The other, more substantive flaw is that you can’t specify any additional arguments to be used in all the command executions. For example, to unpack a tarball, you need to use a command like this:

tar -xzf foo.tar.gz

The -xzf options are required, and tar accepts only one tarball per invocation. But that means that MJD’s runN can’t straightforwardly be used to unpack several tarballs — there’s nowhere to put the -xzf.

My approach for dealing with this is to tweak the behaviour of the conventional double-hyphen (--) argument. Normally, the double hyphen is used to signal the end of the options to a command, so that you can have non-option arguments that happen to begin with a hyphen. In my version of runN, the double hyphen signals the end of the ‘fixed’ arguments to the command; everything after it is one of the arguments to iterate over. So unpacking several tarballs can be done like this:

my-runN tar -xzf -- *.tar.gz

However, to simplify the common case, if no double hyphen is found in the arguments, then just the first argument is used for the command name. So you can unpack several ZIP archives like this:

my-runN unzip *.zip

If you prefer, you can use the long form anyway:

my-runN unzip -- *.zip

This approach is still imperfect, though, because it’s now impossible to pass a real double hyphen to the command executed. I don’t have a good answer to that at the moment, save to point out that it’s very hard to write general-purpose wrapper programs that know nothing about the program being wrapped.

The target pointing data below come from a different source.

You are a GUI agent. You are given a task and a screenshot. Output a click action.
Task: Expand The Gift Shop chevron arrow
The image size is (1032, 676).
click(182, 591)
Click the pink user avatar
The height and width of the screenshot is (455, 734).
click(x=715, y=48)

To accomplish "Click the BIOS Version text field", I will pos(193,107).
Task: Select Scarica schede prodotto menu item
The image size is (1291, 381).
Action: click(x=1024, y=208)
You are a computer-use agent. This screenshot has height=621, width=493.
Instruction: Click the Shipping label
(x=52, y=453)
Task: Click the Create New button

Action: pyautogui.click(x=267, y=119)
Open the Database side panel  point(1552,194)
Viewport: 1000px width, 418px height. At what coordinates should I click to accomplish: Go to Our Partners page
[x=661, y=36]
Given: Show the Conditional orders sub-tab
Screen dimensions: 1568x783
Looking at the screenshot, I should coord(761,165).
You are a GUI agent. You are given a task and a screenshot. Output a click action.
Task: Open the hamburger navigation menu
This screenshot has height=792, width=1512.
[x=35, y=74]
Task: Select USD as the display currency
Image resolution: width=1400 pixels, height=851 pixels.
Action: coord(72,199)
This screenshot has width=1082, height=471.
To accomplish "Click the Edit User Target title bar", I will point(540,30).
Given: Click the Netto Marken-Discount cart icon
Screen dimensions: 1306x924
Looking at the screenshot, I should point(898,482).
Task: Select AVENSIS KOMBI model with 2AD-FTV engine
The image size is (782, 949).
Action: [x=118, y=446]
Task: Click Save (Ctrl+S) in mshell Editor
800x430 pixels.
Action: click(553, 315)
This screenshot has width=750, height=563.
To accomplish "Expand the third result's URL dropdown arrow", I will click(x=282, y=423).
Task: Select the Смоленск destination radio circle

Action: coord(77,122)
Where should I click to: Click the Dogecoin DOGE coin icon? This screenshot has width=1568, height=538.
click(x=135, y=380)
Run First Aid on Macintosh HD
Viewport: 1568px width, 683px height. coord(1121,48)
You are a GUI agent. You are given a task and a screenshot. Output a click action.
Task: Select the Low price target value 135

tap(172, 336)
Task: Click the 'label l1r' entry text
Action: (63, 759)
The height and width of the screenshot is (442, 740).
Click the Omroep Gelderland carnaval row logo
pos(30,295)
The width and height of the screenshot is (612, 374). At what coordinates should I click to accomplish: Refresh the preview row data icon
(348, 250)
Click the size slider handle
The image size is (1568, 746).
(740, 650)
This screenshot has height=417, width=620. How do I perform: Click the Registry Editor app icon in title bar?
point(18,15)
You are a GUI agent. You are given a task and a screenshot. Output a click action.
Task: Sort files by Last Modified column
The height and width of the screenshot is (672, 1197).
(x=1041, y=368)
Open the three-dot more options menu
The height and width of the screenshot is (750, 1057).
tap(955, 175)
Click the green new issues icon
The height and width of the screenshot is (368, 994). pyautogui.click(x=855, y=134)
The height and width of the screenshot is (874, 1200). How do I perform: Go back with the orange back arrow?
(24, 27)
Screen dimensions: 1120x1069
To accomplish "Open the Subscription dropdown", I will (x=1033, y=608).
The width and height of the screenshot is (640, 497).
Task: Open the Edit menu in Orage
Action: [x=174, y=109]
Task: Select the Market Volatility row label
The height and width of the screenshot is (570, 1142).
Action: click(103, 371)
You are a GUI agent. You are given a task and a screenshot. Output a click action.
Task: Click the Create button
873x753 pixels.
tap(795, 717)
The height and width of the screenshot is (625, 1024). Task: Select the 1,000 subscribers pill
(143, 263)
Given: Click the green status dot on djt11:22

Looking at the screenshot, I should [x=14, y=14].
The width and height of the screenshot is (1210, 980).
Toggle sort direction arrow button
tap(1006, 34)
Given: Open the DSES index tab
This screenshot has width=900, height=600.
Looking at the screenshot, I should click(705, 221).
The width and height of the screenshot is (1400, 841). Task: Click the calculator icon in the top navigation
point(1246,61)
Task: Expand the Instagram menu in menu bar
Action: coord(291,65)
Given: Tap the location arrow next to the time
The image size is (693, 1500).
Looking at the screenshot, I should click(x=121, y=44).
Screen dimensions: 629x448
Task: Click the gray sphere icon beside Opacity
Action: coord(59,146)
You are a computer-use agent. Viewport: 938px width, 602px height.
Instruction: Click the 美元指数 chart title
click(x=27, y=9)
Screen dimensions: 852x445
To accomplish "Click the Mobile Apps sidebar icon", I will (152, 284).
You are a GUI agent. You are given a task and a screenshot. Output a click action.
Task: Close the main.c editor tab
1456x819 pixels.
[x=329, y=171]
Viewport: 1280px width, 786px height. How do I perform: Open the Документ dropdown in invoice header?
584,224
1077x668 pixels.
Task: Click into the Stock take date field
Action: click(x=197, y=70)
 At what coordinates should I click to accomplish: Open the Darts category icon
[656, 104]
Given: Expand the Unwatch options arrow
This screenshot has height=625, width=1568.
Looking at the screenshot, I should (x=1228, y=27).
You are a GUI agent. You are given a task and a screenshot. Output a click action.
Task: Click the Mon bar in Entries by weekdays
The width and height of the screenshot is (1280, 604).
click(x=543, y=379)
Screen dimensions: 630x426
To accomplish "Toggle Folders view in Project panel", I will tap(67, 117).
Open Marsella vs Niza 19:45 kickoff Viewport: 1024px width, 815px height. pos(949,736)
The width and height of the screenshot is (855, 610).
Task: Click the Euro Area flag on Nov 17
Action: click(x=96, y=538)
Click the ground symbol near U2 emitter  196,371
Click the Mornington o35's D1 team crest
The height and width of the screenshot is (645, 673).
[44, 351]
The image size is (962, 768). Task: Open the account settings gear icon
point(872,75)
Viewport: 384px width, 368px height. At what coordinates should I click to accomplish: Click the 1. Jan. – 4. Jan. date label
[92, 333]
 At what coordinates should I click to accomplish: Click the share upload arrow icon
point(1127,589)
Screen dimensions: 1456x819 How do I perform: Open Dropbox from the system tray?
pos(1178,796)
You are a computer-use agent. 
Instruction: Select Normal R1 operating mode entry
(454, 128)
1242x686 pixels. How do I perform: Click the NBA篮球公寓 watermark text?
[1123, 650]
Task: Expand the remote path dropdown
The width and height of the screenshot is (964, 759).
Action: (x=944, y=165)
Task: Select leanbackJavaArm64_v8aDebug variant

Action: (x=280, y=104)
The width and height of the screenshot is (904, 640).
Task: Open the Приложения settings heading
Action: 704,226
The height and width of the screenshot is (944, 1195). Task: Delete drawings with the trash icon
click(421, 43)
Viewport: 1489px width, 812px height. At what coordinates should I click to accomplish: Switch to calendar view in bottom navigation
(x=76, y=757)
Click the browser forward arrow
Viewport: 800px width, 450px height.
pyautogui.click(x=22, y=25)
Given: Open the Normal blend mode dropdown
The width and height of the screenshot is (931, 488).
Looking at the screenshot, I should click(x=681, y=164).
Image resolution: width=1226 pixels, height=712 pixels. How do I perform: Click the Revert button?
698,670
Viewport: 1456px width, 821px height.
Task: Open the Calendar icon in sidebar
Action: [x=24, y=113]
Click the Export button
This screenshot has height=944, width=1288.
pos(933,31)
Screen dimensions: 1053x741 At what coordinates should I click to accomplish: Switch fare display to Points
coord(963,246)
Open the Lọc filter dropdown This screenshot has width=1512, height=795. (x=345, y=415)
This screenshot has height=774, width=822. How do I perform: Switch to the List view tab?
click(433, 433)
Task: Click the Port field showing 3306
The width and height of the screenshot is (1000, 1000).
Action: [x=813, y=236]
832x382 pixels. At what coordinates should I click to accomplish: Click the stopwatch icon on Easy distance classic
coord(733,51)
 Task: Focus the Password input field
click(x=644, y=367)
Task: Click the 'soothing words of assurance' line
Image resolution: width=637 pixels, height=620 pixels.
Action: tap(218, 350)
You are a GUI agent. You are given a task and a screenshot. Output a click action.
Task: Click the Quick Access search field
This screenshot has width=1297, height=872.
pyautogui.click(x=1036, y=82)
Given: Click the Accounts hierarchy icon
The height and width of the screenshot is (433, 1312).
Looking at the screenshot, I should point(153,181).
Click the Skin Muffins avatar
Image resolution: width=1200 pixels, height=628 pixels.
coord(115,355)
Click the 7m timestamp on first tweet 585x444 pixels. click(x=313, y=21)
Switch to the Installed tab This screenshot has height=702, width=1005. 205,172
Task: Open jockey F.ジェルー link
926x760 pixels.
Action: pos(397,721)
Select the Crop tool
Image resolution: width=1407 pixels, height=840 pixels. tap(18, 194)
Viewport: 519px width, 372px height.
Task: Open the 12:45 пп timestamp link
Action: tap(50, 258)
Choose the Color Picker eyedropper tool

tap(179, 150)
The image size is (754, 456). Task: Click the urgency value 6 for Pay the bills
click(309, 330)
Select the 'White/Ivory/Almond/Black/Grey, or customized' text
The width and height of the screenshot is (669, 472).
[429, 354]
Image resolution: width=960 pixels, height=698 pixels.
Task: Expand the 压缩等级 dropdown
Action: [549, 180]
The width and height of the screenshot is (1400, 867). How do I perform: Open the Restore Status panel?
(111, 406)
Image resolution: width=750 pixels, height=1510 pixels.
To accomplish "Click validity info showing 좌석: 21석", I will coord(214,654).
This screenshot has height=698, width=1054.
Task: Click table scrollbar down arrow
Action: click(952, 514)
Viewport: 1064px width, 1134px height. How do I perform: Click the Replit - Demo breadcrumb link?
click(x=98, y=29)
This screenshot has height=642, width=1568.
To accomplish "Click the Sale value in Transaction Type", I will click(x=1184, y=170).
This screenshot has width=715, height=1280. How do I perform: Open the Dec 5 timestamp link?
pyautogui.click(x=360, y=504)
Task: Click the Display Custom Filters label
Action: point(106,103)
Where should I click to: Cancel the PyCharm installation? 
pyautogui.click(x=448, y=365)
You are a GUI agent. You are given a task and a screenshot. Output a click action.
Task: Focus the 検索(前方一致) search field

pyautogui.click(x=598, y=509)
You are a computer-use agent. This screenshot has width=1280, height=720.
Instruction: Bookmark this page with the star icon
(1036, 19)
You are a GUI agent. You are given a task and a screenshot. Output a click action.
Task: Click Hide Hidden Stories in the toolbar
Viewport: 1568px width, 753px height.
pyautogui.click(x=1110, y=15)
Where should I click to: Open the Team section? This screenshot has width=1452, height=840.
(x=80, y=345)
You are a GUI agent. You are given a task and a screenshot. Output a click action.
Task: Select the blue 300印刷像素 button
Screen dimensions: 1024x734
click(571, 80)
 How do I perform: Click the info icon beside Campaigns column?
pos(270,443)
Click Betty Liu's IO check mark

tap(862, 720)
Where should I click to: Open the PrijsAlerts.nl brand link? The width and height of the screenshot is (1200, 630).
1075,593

That’s pretty much it. You’re welcome to download and use my version, and I’d welcome any comments on my changes. I’d also like to express my gratitude to Mark for his original runN; I’ve been finding it very useful.

Update: Thanks to Mark James and Tim Massingham for independently pointing out a bug in my version of runN (not in MJD’s version) that ‘lost’ some arguments when running jobs in parallel. That bug is now fixed.